No passado ainda recente aceitava-se como normal a existência de elites intelectuais


exercendo actividades baseadas na leitura e na escrita, consideradas menos interessantes
e nada apelativas por parte de uma população maioritariamente ignorante nesses
domínios, a quem apenas se pedia ou exigia trabalho braçal. Estereotipados pelo
romantismo, encafuados em bibliotecas escuras e bafientas, entre livros poeirentos e teias
de aranha, os sábios de então eram tidos por criaturas estranhas, tantas vezes meio
loucas e até, nalguns casos, com eventuais ligações a Lucifer. Entre o vulgo, poucos ou
nenhuns tinham acesso ao trabalho pioneiro destes precursores da investigação científica.
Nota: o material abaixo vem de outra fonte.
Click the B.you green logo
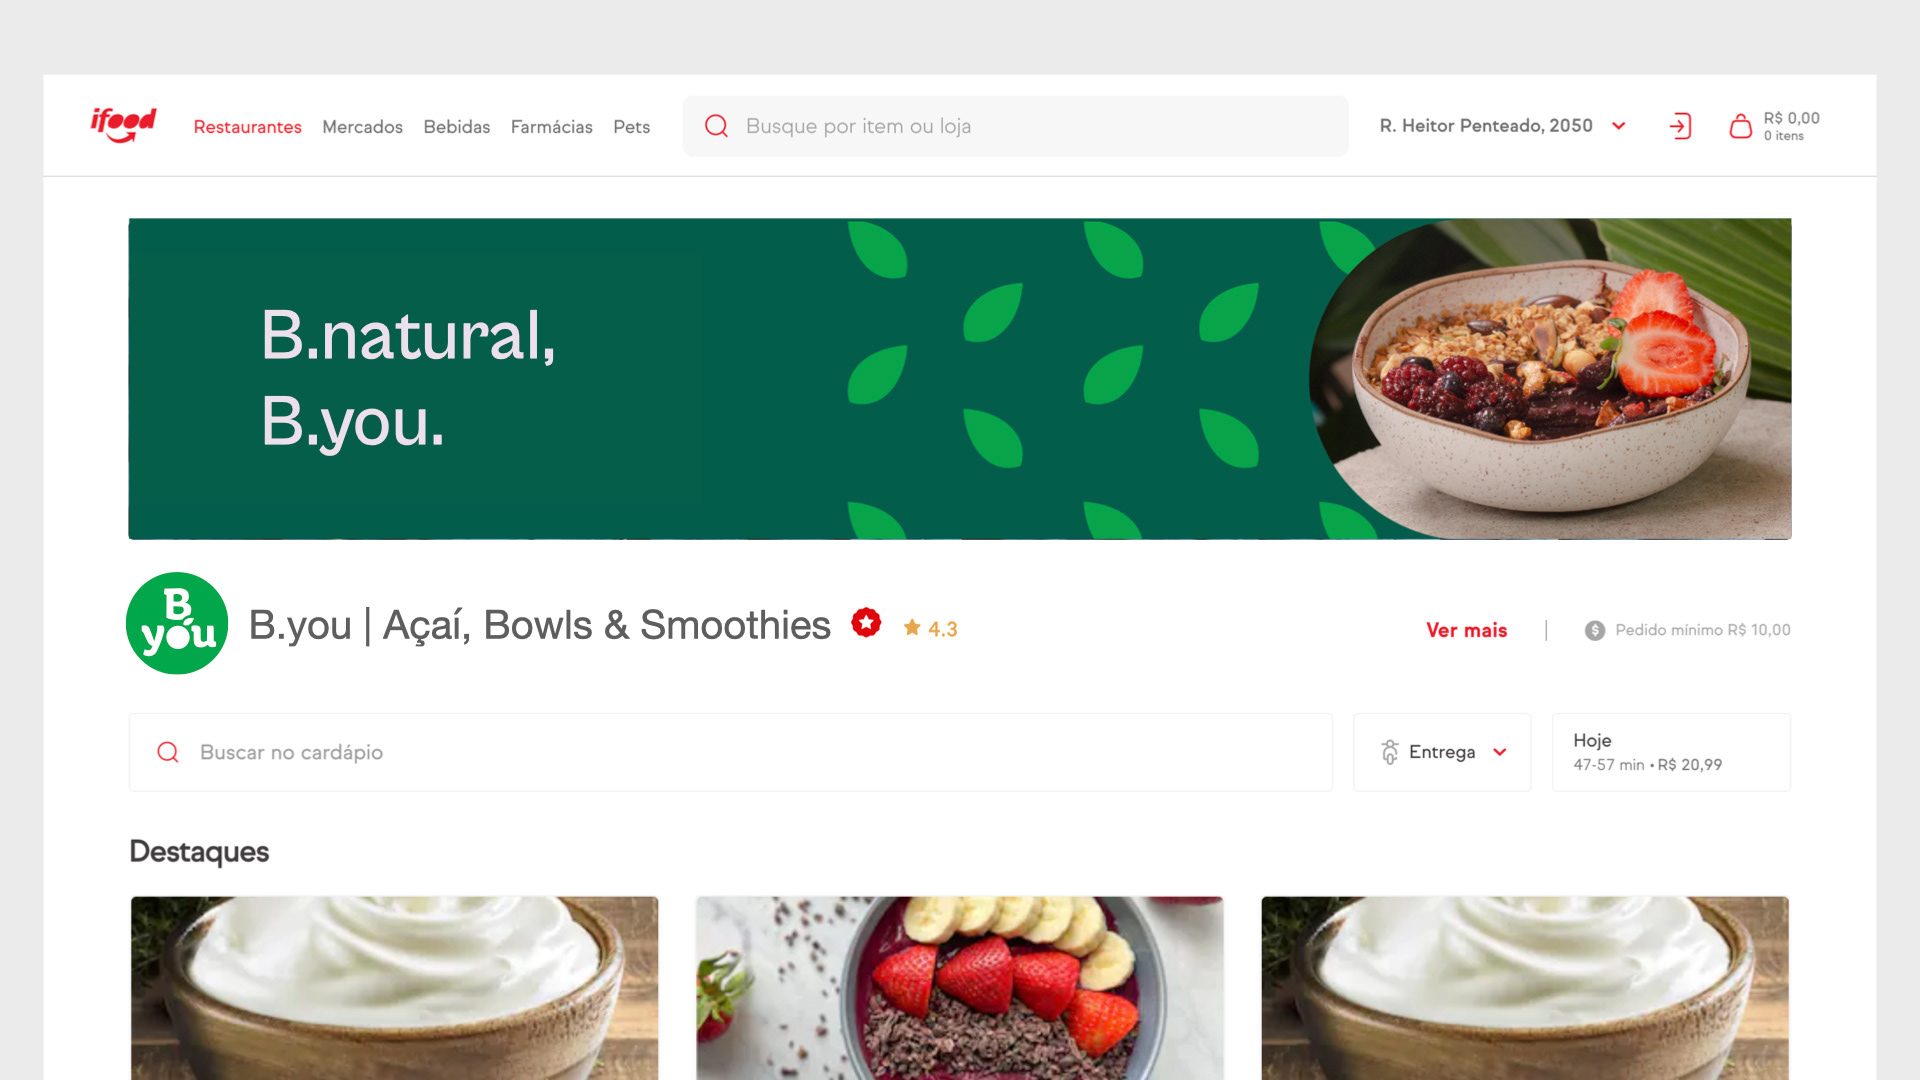The image size is (1920, 1080). point(177,623)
Poucos ou nenhuns aspiravam a uma tal actividade que, para a imensa maioria, era
destituída de qualquer atracção. Estudar? Matar a cabeça, para quê? São expressões em
declínio, mas que foram o dia-a-dia de gerações e gerações e ainda o são numa parte
importante da sociedade dos nossos dias, mesmo em muitos dos países reconhecidos
como democráticos. “O poder do feiticeiro reside na ignorância dos seus irmãos tribais” é
um dito que, na nossa sociedade e no nosso tempo, nos adverte para o facto de só o
conhecimento nos defende dos opressores.

É esta realidade que os professores devem fazer sentir aos seus alunos, em especial aos
mais desprotegidos e atingidos pela exclusão social que grassa em tantas escolas
marcadas pela suburbanidade crescente que caracteriza as sociedades
desenvolvimentistas. É esta realidade que o divulgador tem de transmitir aos que o ouvem
e lêem. O Sistema promove e alarga o fosso entre os que estudam, e assim aspiram e
conquistam o direito à cidadania, e os outros. E nestes outros estão os do trabalho
precário, os marginais, os sem abrigo. É uma obrigação transmitir aos nossos estudantes
esta mensagem, na batalha contra o insucesso escolar. Eles não sabem que estão a ser
vítimas de uma segregação a prazo, conhecida e promovida pelo dito Sistema, e é
necessário que alguém lhes abra os olhos. E esse alguém, à falta da acção dos pais, tem
de ser o professor. Não é fácil, mas não é impossível esta tarefa. Há que saber ganhar a
confiança dos alunos e, também, o seu afecto. Feliz do estudante que goste da
convivência com o seu professor e duplamente feliz se esse professor estiver à altura do
seu papel que, para além de educacional, é, também e sobretudo, social. Transmitir esta
mesma mensagem ao cidadão que ficou à margem do saber científico é um dever moral,
essencial na luta pelo direito a uma condição humana de maior dignidade. E essa tarefa
cabe aos seus concidadãos que tiveram o privilégio de estudar.